Pay attention to the use of repetitions with capturing groups.

If the text is:

XXXL

the regular expression:

(X)*L

matches the entire text, but captures only:

X

because the capturing group, in fact, corresponds only to the X character, even if the repetition of "zero or more occurrences" is applied to the group using the asterisk character (*).
In order to capture all of the Xs, simply surround the expression with parentheses to create an outer capturing group:

((X)*)L

Lookahead and lookbehind groups

The lookahead and lookbehind groups, whether positive or negative, must not be used in the regular expression syntax of the PATTERN attribute. To obtain the same effect, use the capturing groups or sequence operators plus negations appropriately.
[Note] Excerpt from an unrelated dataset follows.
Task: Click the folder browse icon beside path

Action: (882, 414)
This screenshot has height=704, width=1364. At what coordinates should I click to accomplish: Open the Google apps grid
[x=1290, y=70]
For example, to obtain the same effect of as an expression like: "Capture blue only if followed by sky" (positive lookahead) a lookahead group isn't necessary, just use the capturing groups like this:

(blue) sky

To obtain the effect of a negative lookahead like: "Capture dark only if NOT followed by matter", use a condition like this:

@FIELDX[PATTERN("dark")]
>>
!PATTERN("matter")

Similarly, for a positive lookbehind like: "Capture star only if preceded by red", just use the capturing groups like this:

red (star)

while for a negative lookbehind like: "Capture star only if NOT preceded by cake", you can use a condition like this:

!PATTERN("cake")
>>
@FIELDX[PATTERN("star")]

Backward references

A backward reference is a reference to the text of a previously defined group.

Note

The reference is to the matched text and not to the expression itself.

A backward reference consists of the escape character \ followed by a number between 1 and 9. \1 refers to the first group,\2 to the second, and so on. For example:

(.*)-\1

matches any string which repeats itself, with a central hyphen, such as:

go-go
ha-ha
walla-walla

Comments

Comments are a special type of group. The syntax is:

(?#comment)

Comments are useful to explain complex regular expressions; they affect neither matches nor captures.